Australia Says “No” to Taking Gitmo Detainees
“Assessing those requests from a case-by-case basis, they had not met our stringent national security and immigration criteria and have been rejected,” Julia Gillard said, according to Reuters.
Australia’s opposition party, along with many citizens, were displeased with the government for thinking about accepting any detainees, Reuters said.
While Australian officials have refused requests, others are urging their country to take detainees. Lord Peter Henry Goldsmith, the United Kingdom’s former attorney general, said his country should take detainees: “if it’s necessary in order to close this camp, which has become a symbol of injustice, and it is part of an international scheme in which other countries play their part, then I think we ought to do so, yes.”
The camp continues to damage the United States and Britain, Goldsmith told the BBC Radio 4 Today show, by being protrayed as a symbol of Western oppression in recruiting for terrorism.

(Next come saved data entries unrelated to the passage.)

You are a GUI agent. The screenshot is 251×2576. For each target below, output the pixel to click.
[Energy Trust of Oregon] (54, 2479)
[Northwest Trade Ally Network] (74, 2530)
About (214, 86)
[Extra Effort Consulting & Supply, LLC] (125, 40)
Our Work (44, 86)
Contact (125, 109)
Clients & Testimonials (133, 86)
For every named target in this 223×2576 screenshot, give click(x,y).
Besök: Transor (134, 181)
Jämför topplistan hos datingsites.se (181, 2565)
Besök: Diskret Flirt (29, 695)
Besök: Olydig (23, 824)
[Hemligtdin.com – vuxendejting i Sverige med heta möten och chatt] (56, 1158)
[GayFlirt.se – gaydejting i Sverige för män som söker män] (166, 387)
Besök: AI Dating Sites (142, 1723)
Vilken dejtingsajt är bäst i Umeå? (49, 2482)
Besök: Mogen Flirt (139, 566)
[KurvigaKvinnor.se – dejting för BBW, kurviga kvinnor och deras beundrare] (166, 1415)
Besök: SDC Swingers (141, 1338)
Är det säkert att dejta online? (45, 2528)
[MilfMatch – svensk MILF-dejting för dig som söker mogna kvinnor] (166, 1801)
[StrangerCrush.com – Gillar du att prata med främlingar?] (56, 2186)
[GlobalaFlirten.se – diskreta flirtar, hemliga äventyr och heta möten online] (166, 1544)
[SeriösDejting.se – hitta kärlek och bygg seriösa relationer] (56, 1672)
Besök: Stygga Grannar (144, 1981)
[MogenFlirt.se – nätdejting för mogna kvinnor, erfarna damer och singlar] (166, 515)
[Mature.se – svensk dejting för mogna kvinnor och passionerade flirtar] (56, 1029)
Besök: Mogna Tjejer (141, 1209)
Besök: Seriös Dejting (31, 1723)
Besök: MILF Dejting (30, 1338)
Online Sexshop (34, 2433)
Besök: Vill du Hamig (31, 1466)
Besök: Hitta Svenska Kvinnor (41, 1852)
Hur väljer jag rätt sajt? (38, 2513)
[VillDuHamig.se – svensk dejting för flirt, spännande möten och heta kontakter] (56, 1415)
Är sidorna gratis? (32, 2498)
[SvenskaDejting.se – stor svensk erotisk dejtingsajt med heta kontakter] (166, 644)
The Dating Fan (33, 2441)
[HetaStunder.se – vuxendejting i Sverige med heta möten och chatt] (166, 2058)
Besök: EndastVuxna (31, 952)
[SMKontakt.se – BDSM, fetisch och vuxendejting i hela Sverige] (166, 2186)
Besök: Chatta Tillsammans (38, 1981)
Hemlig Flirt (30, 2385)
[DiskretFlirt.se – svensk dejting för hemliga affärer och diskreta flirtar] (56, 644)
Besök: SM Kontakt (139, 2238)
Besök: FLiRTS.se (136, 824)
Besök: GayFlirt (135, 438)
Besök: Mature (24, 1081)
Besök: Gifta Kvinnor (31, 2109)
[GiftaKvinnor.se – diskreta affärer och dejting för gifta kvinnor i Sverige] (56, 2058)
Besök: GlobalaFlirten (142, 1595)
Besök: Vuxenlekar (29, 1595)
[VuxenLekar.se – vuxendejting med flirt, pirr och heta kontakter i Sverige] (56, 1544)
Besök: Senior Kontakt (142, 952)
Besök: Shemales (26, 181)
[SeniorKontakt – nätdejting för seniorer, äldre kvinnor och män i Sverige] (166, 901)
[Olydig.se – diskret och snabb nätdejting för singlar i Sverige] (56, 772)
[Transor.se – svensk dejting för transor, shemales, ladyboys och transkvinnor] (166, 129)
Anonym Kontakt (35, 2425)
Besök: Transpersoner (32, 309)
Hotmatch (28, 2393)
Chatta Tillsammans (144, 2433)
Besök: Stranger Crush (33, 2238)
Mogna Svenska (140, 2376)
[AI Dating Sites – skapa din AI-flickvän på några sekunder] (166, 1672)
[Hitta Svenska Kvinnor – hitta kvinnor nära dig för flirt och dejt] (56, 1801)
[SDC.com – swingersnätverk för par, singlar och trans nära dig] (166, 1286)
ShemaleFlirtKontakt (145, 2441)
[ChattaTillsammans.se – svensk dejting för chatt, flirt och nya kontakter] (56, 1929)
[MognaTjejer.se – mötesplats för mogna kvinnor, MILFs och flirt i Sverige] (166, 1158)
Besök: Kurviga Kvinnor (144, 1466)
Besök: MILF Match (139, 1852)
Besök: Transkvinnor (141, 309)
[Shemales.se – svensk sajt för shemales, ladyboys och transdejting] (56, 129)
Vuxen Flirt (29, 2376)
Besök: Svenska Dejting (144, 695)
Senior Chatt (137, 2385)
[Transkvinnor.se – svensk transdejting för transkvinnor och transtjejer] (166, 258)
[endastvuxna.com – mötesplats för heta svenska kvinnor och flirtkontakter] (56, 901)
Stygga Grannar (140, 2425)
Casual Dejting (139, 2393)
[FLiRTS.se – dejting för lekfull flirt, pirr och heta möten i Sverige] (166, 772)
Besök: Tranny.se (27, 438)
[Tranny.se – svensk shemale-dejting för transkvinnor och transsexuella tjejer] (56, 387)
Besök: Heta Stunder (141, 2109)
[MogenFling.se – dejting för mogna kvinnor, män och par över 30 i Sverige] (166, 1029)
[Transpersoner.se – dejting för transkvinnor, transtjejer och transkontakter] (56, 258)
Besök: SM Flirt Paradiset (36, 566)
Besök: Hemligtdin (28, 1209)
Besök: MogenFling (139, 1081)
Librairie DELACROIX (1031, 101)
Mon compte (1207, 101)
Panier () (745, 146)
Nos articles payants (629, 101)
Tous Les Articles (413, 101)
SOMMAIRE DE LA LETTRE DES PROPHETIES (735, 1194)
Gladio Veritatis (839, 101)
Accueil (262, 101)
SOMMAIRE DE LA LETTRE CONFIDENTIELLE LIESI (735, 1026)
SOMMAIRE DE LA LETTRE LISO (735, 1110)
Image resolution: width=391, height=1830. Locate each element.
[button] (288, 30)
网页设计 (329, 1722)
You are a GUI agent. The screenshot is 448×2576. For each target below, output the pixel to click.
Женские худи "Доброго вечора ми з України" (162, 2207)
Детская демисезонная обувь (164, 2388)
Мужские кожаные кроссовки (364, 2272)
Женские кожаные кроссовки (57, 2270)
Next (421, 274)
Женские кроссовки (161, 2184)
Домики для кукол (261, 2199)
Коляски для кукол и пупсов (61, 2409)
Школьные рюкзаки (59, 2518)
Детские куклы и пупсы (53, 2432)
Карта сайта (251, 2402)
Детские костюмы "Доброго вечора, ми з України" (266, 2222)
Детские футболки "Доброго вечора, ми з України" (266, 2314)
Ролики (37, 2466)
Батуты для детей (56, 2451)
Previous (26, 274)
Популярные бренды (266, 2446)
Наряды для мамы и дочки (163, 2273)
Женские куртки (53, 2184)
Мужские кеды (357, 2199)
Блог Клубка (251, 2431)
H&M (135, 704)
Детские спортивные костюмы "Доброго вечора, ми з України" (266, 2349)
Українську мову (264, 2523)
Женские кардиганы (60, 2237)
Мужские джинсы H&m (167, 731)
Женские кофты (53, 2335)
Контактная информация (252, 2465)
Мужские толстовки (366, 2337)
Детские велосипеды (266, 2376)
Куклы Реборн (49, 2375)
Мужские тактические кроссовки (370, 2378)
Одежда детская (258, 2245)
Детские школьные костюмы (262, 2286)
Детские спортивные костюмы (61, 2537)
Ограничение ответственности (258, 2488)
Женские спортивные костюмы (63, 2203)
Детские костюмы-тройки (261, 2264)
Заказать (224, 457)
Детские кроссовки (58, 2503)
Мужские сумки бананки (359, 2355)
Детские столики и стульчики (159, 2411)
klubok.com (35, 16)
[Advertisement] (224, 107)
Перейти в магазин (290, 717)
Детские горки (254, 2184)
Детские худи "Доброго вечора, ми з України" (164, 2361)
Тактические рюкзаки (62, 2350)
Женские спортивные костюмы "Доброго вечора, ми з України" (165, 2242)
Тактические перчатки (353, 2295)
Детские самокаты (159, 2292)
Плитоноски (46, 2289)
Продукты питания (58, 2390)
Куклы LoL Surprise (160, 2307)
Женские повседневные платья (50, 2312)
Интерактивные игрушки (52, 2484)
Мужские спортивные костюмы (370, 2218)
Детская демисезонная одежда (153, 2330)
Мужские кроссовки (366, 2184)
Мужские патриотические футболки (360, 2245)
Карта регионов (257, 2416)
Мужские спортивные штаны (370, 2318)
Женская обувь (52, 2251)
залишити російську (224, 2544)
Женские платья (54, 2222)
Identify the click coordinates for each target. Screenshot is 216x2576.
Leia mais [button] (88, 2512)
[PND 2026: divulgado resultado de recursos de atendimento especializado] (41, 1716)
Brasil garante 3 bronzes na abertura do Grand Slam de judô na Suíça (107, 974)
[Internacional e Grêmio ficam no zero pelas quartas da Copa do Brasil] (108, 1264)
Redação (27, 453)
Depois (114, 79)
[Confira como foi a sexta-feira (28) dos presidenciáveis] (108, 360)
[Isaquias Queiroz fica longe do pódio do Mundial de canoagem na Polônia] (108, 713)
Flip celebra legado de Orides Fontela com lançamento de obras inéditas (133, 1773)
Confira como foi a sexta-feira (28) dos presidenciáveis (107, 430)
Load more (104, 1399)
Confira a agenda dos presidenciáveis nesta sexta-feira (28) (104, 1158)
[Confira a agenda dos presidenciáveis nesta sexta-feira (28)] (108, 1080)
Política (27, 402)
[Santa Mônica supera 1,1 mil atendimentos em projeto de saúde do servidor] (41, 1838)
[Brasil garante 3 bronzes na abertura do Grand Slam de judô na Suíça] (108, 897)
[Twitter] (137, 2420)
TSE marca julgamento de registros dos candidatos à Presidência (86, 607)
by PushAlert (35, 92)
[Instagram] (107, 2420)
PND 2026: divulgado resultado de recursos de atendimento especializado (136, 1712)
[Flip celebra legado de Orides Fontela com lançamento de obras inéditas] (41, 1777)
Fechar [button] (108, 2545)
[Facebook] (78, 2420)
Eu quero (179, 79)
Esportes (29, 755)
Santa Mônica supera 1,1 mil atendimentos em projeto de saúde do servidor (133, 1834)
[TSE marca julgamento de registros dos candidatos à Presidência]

The Cuba-based detainment center has become a focal point of international criticism for allegations of detainee abuse and an inadequate legal system for prisoners, and has been a symbol of the debate over what constitutes torture and a violation of human rights.
However, recent remarks by EU officials and Australian Prime Minister Julia Gillard signaled a new willingness to participate in the closure of the camp by accepting prisioners that would otherwise be sent to the United States for trial, raising a host of legal concerns.
Since opening in 2002, the military center has held a total of about 750 prisoners, many captured during military campaigns in Afghanistan and Iraq. The facility currently holds 255 prisoners, including 50 that have already been found "not guilty" but have been unable to be repatriated for fear of persecution.
A staple of both campaigns during the presidential election, the closure of Guantanamo Bay has received widespread international support, especially among human rights groups who banded together to issue an appeal to Obama to take action immediately after taking office.
Yet while the intent exists, what has remained unclear is how the new administration could proceed and what would become of the prisoners still awaiting trial, or those deemed too dangerous to release.
These challenges appeared so great that after reviewing a Supreme Court ruling that said all remaining prisoners had the right to habeas corpus appeals, President George W. Bush stated that although he would like to close the prison, there was no way to do so now or any time soon.
Currently, the trial system at Guantanamo requires prisoners to face Combatant Status Review Tribunals—the source of the lack of legal representation of detainees and the camp’s secrecy.
While not complete, early reports about Obama’s plan would send some prisoners back to their countries of origin and require open trials of the prisoners in the United States.
Reports have also included the creation of a possible “terrorism court” to try the remaining detainees, though details of what this would constitute remain unclear.
According to CBS legal analyst Andrew Cohen, these courts would “bring them here to the States and prosecute them in semi-secret terror-law courts, overseen by civilian judges with FISA-like terror-law backgrounds.”
Critics and members of the Bush administration have pointed to the new legal rights possibly awarded to the prisoners, should they be held on U.S. soil, as the largest challenge and deterrent to closing the facility.
Meanwhile, supporters of the closure have expressed doubts about the creation of an entirely new legal system for detainees, arguing that the Guantanamo system has proven that a new legal framework is no substitute for what already exists.
“I think that creating a new alternative court system in response to the abject failure of Guantanamo would be a profound mistake,” Jonathan Hafetz, an American Civil Liberties Union attorney who represents detainees, told the Associated Press. “The last eight years are a testament to the problems of trying to create new systems.”
Further, the question of where the detainees could be held and tried has made Guantanamo’s closure all the more complicated. In addition to opposition to relocation from within the United States, with members of Congress voicing their strong displeasure with plans to move detainees to their respective states, some prisoners face the challenge of having no country to which they may return home.
Notably, a number of Uighur prisoners, members of a predominantly Muslim ethnicity in the west of China, have been found not to be a threat, but have appealed not to return to China for fear of persecution. They were captured in Afghanistan in 2001 while living there as refugees. Few countries have opened their borders to the Uighurs for fear of souring ties with China, however, leaving the United States to house them.
Former legal advisor at Guantanamo Kyndra Miller Rotunda used the pages of The Washington Times to express her strong belief that the detention system must stay open, citing the presence of human rights observers and its safe distance from the United States as reason enough not to shutter the facility.